University of Kaiserslautern
Erwin-Schrödinger-Straße, D-67663 Kaiserslautern, Germany
Fax: ++49 631 205 2640, email: firstname.lastname@example.org
In contrast to related other work in this field [EHB93] no programming language extensions are required by our solution, which supports portability of applications. Our partitioning is also based on a simulated annealing algorithm. The host and the Xputer can run in parallel, which depends on the analysis of the data-dependencies of the program. Another difference is the possibility of a partly reconfiguration of the accelerator while host and Xputer are running. Differently to Gupta and Micheli [GCM94] we have not such restrictions on the input of our framework, because they are using C with additional hardware features. While their partitioning is on instruction level we perform a coarse-grained partitioning on basic block level, which reduces the communication overhead. In comparison to Custom Computing Machines our partitioning into software and hardware parts incl. synchronization and communication is fully automatic. In the CoDe-X framework complete applications can be moved and compiled onto the Xputer without using commercial hardware-synthesis tools. Divide and conquer strategies used from Luk, Lu and Page [LWP94] are good examples for an efficient partitioning into parts for the host and the accelerator. The approach described in this paper is not limited to such algorithms. The fundamentally new feature of the CoDe-X framework is the two-level co-design approach. The paper is organized as follows: Section 3 presents the hardware/software co-design framework CoDe-X. The different algorithms for the partitioning are shown and the used tools for evaluating the compilation and synthesis task are sketched. Section 4 discusses the partitioning of an computation-intensive example in the area of image processing.
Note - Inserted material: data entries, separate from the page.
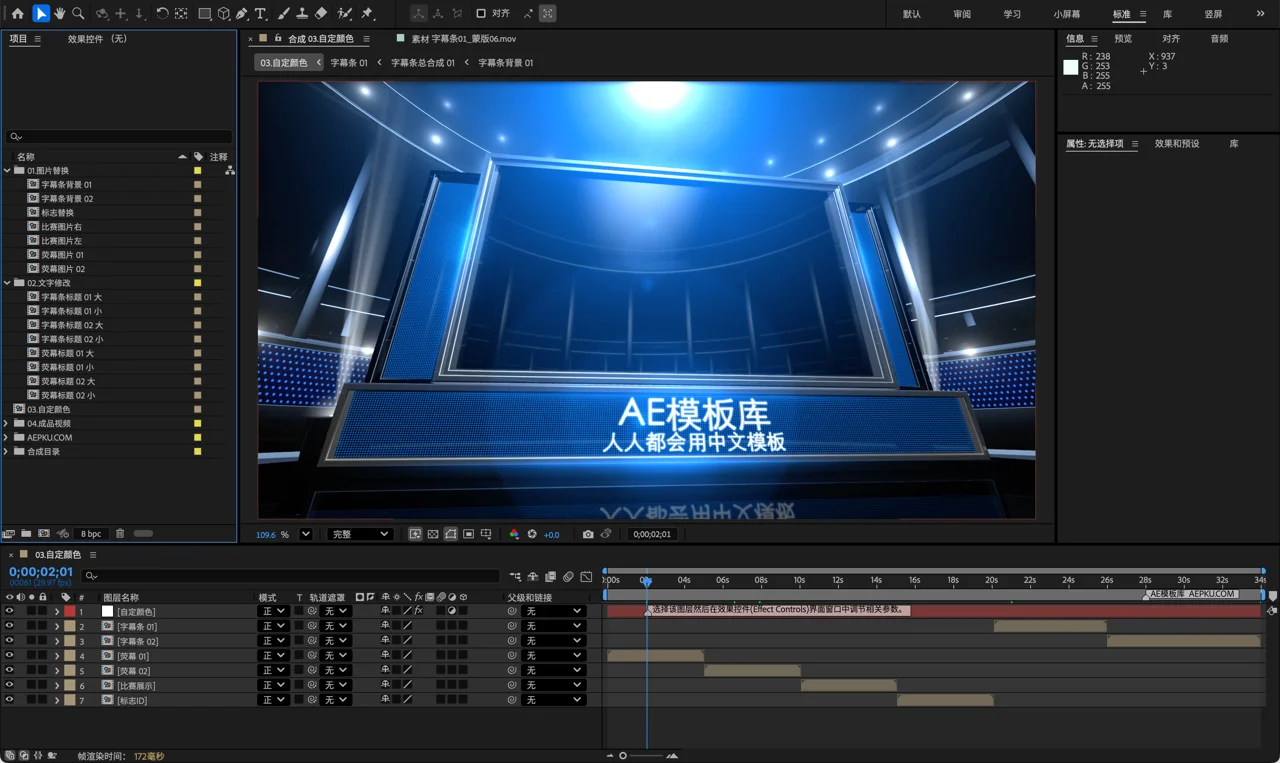The image size is (1280, 763).
Task: Open the 完整 resolution dropdown
Action: 359,535
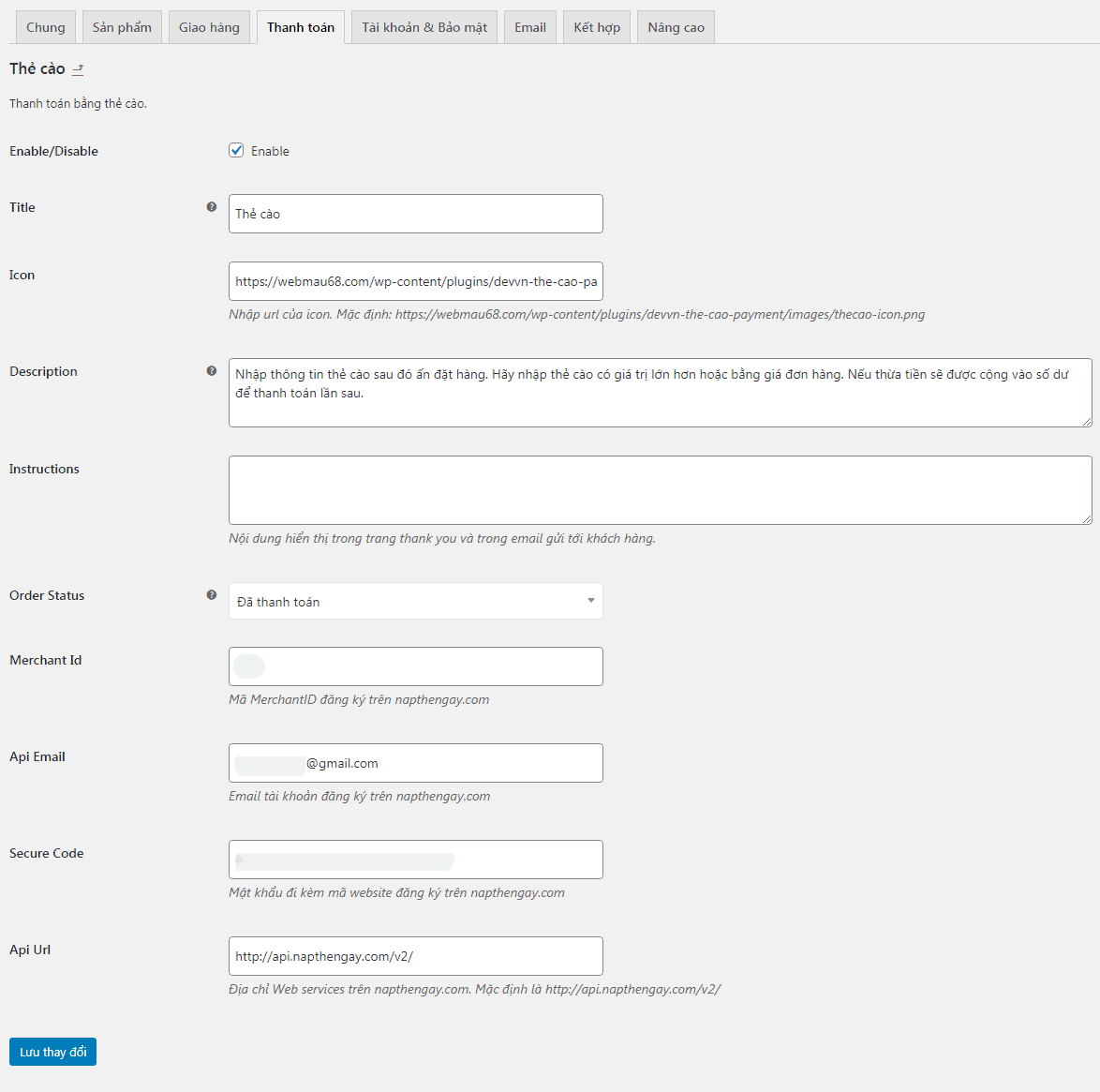Click into the Icon URL field
Viewport: 1100px width, 1092px height.
pyautogui.click(x=415, y=281)
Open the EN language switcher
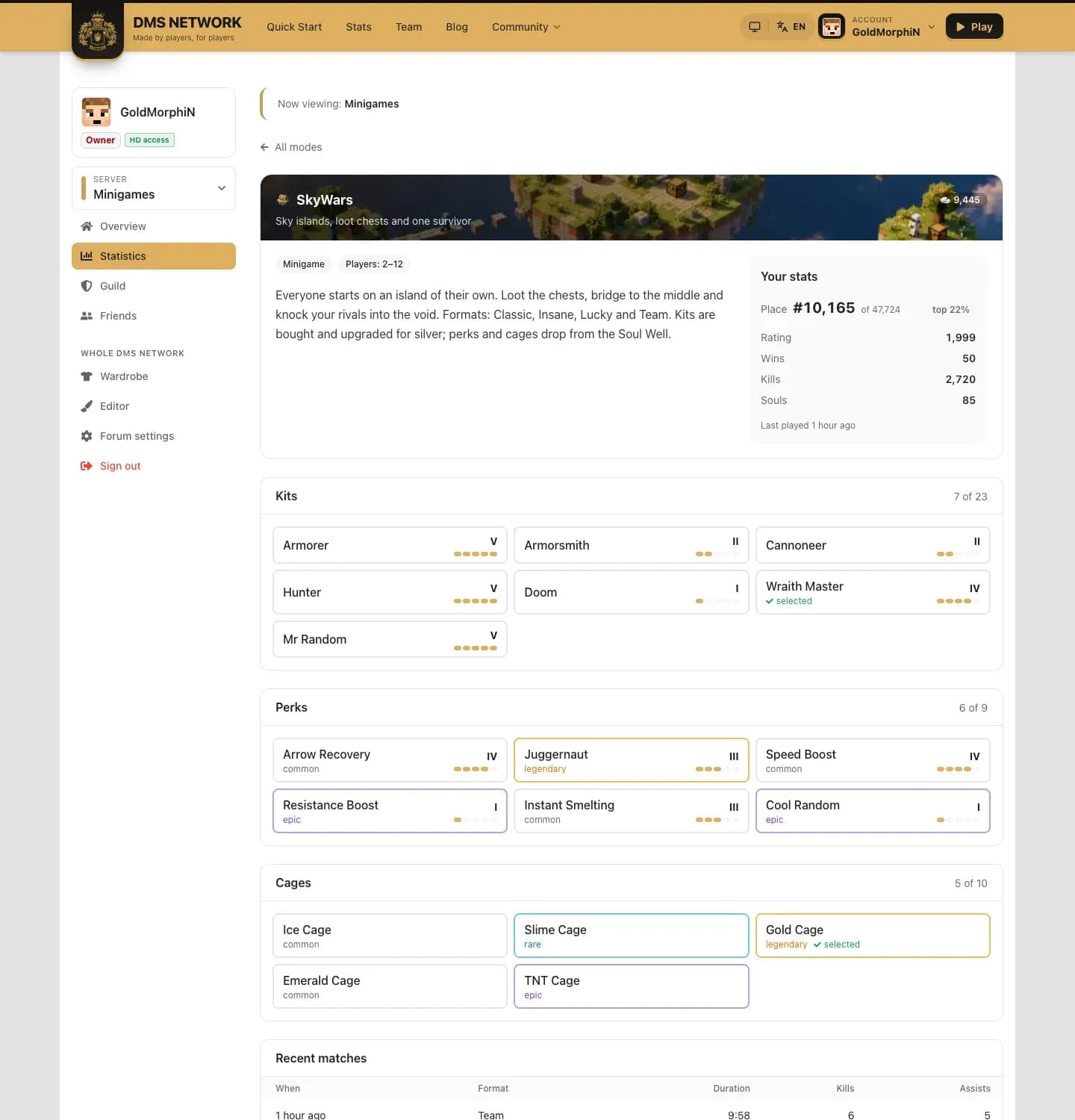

The large amount of input data typically requires an algorithm to be organized in (nested) loops, where different array elements are referenced as operands to the computations of the current iteration. The resulting sequence of data accesses shows a regularity, which allows to describe this sequence by a number of parameters. An Xputer data sequencer provides up to seven hardwired generic address generators (GAGs), which are capable of interpreting such parameter sets to compute generic address sequences for the scan windows. These seven GAGs can operate in parallel [HBK95]. To be run on an Xputer, an algorithm has to be transformed into parameters sets for the generic address generators and a configuration of the rALU, which implements the data manipulations within a loop body. Each time, the generic address generators have accessed all input data of a loop iteration, the complex operations configured into the rALU are applied to the input data and the outputs can be written to the data memory. Since a compiler for an Xputer may rearrange the data in memory to optimize the data access sequences, a data map is required to describe the distribution of input and output data in the data memory.
Our most recent prototype of the Xputer operates as a kind of configurable co-processor to a host computer. All I/O operations are done by the host as well as the memory management. The host has direct access to all memory on the Xputer, and on the other hand the Xputer can access data in the host's memory. The reconfigurable datapath architecture (rDPA), which serves as rALU has been developed especially for evaluating statement blocks in loops and other arithmetic and logic computations [HaKr95]. The rDPA consists of a regular array of identical processing elements called datapath units (DPUs, figure 2). Each DPU has two input and two output registers. The dataflow direction is from west and/or north to east and/or south. The operation of the DPUs is data-driven, the operation is performed as soon as the required operands are available. The communication between the neighbouring DPUs is synchronized by a handshake. A global I/O bus has been integrated into the rDPA, permitting the DPUs to write from their output registers directly outside the array and to read directly from outside. This means, that input data to expressions mapped into the rDPA does not need to be routed through the DPUs. The communication between an external controller, or host, and the DPUs is synchronized by a handshake like the internal communications. An extensible set of operators for each DPU is provided by a library. The set includes the operators of the programming language C. The operators of the DPUs are configurable. A DPU is implemented using a fixed ALU and a microprogrammed control. The configuration is data-driven, and therefore special timing does not have to be considered. Together with the rALU controller the rDPA forms the data-driven rALU, as shown in figure 2. The control chip consists of a control unit, a register file, and an address generation unit for addressing the DPUs. The register file is useful for optimizing memory cycles. The rDPA control unit holds a program to control the different parts of the data-driven rALU. The current version of the rDPA is described in [HaKr95].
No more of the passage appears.